Old Testament: Isaiah 11:1-10
Psalm: Psalm 72
Gospel: Matthew 3:1-12
The wolf shall live with the lamb,
the leopard shall lie down with the kid,
the calf and the lion and the fatling together,
and a little child shall lead them.
The cow and the bear shall graze,
their young shall lie down together;
and the lion shall eat straw like the ox.
The nursing child shall play over the hole of the asp,
and the weaned child shall put its hand on the adder’s den.
The theme for this second Sunday in Advent is peace, and today we welcome the coming of the Prince of Peace in Jesus Christ.
But have you ever wondered why we call Jesus the Prince of Peace?
The “Prince of Peace” is a title which comes from the Book of the Prophet Isaiah.
In Isaiah chapter nine, verse six we read:
“For a child has been born for us, a son given to us; authority rests upon his shoulders; and he is named Wonderful Counselor, Mighty God, Everlasting Father, Prince of Peace.”

_ _ _

Questions to answer:
1) According to the Advent sermon, which book is the title "Prince of Peace" taken from?
2) Write the next part of the Advent sermon, picking up after its final sentence.
The records have no connection to the Advent sermon.

_ _ _

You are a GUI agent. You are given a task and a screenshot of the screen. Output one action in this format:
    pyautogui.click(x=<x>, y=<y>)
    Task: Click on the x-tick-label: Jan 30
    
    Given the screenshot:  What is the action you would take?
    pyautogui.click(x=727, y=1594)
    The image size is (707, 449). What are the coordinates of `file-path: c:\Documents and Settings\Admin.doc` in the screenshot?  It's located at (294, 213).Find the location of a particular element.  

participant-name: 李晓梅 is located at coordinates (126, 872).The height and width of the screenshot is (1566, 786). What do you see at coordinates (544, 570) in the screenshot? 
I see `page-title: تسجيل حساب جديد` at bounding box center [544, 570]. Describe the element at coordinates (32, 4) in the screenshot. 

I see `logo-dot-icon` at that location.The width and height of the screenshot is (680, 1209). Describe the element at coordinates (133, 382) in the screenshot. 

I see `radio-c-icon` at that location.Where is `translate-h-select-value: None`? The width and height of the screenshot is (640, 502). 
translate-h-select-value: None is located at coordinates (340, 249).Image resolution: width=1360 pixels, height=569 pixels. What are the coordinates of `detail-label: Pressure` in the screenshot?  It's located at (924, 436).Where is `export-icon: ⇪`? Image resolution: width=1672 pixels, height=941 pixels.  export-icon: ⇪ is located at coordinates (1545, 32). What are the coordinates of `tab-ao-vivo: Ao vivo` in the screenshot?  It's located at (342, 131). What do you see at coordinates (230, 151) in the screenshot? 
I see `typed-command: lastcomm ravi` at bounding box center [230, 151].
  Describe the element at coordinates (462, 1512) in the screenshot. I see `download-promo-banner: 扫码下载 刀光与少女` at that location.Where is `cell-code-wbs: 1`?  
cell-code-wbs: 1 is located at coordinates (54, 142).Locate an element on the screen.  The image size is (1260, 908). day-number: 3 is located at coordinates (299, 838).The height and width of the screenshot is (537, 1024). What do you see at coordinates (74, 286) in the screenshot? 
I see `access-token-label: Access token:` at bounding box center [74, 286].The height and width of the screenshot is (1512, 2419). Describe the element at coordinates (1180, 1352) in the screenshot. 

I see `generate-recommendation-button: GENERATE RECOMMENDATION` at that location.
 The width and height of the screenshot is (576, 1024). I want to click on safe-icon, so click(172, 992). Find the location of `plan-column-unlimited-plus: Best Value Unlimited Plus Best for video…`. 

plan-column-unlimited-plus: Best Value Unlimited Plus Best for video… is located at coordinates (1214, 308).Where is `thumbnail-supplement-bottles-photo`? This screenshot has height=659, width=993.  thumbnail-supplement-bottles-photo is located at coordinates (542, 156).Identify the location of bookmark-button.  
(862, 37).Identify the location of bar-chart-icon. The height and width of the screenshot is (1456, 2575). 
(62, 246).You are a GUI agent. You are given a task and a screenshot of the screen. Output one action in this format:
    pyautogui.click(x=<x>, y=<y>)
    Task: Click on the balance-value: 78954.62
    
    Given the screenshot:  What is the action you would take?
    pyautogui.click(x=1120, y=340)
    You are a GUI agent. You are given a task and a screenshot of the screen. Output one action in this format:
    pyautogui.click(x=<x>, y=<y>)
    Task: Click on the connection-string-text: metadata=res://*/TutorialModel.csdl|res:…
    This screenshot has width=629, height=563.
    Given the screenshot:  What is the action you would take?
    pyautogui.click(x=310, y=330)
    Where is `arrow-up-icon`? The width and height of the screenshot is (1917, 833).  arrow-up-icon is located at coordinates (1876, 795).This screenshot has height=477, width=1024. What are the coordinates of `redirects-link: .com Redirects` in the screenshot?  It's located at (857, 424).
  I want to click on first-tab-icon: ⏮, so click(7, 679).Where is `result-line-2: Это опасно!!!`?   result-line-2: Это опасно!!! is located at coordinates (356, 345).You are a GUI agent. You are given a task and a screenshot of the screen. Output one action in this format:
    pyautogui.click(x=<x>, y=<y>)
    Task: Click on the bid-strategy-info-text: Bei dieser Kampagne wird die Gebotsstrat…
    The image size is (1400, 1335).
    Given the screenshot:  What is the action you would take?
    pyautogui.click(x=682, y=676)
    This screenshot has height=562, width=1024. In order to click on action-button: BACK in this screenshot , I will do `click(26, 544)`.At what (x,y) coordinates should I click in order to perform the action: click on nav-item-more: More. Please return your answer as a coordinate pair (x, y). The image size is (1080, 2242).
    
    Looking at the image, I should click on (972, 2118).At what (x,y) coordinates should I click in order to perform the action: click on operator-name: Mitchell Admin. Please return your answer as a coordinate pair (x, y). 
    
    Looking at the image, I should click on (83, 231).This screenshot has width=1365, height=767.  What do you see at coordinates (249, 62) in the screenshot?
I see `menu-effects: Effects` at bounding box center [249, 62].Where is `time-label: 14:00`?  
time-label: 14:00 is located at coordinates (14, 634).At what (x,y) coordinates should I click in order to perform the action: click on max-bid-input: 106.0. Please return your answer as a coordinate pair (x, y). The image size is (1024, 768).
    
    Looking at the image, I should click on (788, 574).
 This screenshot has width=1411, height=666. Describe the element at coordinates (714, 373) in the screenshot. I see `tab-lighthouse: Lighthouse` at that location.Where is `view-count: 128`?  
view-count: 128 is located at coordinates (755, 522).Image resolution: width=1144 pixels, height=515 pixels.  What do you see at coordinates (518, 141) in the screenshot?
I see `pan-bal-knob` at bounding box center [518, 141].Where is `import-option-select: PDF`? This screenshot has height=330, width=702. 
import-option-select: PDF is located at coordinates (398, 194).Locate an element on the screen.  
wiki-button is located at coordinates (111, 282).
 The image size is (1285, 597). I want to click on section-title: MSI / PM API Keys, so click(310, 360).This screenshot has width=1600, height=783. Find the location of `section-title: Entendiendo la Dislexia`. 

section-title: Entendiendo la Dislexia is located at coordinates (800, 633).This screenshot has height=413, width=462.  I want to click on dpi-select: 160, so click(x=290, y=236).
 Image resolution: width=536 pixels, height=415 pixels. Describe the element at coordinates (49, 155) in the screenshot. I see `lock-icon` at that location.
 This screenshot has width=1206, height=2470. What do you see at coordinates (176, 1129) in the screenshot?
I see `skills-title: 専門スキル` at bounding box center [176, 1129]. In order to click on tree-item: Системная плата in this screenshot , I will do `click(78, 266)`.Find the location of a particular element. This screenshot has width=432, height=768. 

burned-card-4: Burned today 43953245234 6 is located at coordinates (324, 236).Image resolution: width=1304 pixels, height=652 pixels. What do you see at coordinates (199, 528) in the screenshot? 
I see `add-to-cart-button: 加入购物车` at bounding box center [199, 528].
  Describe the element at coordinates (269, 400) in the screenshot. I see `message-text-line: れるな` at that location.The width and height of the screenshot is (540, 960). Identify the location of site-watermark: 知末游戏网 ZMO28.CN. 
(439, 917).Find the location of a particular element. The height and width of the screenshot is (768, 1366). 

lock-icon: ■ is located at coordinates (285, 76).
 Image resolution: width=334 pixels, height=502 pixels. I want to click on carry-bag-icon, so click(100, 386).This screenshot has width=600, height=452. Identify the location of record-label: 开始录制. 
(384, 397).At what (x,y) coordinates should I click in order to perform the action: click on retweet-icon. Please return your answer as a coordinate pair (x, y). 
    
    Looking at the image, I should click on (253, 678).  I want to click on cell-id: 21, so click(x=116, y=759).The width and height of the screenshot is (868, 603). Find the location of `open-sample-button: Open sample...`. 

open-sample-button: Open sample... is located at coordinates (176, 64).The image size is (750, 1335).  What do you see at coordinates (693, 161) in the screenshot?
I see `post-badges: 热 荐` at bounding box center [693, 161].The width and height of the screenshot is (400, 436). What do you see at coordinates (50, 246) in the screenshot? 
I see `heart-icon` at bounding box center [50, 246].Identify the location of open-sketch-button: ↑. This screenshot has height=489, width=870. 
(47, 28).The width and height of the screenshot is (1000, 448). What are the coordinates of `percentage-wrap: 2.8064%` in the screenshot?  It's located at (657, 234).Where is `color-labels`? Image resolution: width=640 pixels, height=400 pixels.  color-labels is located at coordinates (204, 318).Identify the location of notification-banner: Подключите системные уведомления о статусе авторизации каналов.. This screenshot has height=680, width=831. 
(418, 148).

_ _ _

Answers for the tasks:
1) It comes from the Book of the Prophet Isaiah.

2)
The Christian tradition has applied these messianic titles to Jesus. But in doing so we should not miss how these titles related to the hope of the Hebrew people when they written.
Our passage in Isaiah was written about eight centuries before Christ when the Assyrian empire was dominating Judah and Israel and pushing toward Jerusalem from the north.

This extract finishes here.